# Job
Convert the data from its first line through the line holding "[x=41, y=504]", inclusive, into a JSON list of strings with one string per line, omitting blank lines.

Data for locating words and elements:
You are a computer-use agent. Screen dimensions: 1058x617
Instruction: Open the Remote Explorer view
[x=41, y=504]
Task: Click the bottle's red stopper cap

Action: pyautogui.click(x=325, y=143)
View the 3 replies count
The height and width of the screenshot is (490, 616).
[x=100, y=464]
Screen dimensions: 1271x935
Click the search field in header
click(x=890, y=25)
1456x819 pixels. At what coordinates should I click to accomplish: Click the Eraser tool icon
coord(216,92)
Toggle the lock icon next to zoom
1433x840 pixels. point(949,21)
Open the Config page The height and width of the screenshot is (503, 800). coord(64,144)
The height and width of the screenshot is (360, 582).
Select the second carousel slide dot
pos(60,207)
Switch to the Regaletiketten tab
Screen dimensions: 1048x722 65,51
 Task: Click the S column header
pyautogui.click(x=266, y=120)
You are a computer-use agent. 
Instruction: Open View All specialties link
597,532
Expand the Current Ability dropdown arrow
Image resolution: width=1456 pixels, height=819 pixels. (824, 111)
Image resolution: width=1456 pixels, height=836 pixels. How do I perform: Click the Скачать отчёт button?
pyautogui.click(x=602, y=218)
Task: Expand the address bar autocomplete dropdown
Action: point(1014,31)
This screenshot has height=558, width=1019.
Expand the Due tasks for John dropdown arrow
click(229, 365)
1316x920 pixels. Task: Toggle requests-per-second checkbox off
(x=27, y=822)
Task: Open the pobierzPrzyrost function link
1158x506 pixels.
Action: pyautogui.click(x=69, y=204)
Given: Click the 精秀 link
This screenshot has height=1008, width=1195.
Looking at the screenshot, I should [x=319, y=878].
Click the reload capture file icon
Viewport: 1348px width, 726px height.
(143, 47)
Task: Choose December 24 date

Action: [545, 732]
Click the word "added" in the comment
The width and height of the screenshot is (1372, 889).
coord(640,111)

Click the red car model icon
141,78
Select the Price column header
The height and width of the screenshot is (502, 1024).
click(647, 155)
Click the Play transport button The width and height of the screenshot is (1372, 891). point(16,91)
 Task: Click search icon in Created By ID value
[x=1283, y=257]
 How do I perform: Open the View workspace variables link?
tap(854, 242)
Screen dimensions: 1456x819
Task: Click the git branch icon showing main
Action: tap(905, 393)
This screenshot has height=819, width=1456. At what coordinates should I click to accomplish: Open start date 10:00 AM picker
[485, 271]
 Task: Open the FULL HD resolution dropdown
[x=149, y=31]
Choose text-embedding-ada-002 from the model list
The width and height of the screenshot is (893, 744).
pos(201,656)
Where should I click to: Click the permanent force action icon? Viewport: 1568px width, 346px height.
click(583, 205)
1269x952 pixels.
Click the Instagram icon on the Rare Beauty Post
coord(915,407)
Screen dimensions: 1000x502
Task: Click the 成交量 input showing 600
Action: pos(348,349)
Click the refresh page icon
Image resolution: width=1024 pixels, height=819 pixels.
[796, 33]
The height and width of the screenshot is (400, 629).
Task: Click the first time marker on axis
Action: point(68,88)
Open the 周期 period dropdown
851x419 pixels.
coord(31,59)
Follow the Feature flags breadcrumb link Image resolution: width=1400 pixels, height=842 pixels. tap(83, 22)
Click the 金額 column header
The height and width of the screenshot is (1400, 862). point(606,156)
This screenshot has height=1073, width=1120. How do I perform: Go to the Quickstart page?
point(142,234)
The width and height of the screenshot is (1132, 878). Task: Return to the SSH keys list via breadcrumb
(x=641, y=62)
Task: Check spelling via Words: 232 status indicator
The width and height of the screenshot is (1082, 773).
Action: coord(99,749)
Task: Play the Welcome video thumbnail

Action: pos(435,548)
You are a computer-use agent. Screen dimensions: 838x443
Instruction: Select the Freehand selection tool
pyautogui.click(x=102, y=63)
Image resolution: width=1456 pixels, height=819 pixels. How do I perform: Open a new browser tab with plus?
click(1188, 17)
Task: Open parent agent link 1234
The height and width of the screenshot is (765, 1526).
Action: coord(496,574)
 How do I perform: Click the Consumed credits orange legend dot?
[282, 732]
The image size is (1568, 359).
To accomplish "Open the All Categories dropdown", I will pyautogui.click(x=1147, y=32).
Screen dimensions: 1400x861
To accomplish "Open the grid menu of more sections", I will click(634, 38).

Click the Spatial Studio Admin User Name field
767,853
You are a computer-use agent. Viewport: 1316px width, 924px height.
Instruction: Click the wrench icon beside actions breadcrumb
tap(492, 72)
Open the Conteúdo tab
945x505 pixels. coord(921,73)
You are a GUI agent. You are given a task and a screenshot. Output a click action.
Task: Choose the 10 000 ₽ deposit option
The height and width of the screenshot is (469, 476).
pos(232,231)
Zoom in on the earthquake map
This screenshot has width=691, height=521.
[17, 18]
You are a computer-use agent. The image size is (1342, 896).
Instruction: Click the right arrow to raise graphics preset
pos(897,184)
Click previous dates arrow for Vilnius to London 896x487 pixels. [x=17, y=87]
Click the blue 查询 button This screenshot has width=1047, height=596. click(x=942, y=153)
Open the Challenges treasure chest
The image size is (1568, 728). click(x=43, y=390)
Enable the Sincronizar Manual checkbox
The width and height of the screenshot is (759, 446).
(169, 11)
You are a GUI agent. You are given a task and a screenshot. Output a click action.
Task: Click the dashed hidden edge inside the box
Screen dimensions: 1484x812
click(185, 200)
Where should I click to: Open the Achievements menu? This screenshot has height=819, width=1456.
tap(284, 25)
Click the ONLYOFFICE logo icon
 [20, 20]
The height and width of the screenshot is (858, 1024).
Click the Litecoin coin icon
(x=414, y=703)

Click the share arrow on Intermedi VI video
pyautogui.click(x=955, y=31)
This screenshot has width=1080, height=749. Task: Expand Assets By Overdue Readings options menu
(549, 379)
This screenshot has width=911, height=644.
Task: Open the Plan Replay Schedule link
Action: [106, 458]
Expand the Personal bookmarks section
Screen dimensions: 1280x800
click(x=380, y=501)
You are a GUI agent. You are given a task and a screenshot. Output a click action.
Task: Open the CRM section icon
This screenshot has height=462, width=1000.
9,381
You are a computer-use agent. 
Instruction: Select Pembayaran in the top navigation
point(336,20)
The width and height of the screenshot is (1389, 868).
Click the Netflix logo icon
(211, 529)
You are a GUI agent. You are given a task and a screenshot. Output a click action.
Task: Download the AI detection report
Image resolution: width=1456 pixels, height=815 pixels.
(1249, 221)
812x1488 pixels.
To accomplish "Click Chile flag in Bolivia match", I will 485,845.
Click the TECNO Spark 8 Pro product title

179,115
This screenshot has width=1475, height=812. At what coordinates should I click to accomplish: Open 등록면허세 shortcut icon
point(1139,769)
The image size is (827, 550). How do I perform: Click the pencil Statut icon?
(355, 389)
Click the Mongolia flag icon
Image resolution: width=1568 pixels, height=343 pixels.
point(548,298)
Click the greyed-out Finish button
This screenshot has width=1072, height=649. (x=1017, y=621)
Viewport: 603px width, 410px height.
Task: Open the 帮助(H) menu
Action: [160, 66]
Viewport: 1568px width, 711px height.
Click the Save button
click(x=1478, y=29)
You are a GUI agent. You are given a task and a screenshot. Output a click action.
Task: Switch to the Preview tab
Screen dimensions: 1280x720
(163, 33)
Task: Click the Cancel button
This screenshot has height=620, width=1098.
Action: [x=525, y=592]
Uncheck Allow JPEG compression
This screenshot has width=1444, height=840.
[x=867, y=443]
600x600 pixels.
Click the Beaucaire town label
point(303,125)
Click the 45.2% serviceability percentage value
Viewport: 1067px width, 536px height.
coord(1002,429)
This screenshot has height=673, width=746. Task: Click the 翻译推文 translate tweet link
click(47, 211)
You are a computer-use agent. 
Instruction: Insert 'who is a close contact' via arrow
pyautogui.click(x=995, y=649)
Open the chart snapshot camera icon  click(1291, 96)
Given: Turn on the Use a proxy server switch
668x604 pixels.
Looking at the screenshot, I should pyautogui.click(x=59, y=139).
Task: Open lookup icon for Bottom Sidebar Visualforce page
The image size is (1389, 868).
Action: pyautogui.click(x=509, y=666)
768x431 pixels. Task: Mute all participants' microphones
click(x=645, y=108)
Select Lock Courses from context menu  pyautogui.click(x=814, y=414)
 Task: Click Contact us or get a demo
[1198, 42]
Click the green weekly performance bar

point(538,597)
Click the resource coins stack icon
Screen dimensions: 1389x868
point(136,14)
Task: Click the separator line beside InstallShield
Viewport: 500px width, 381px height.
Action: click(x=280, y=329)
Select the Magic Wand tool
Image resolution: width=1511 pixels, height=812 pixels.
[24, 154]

# Final answer
[
  "You are a computer-use agent. Screen dimensions: 1058x617",
  "Instruction: Open the Remote Explorer view",
  "[x=41, y=504]"
]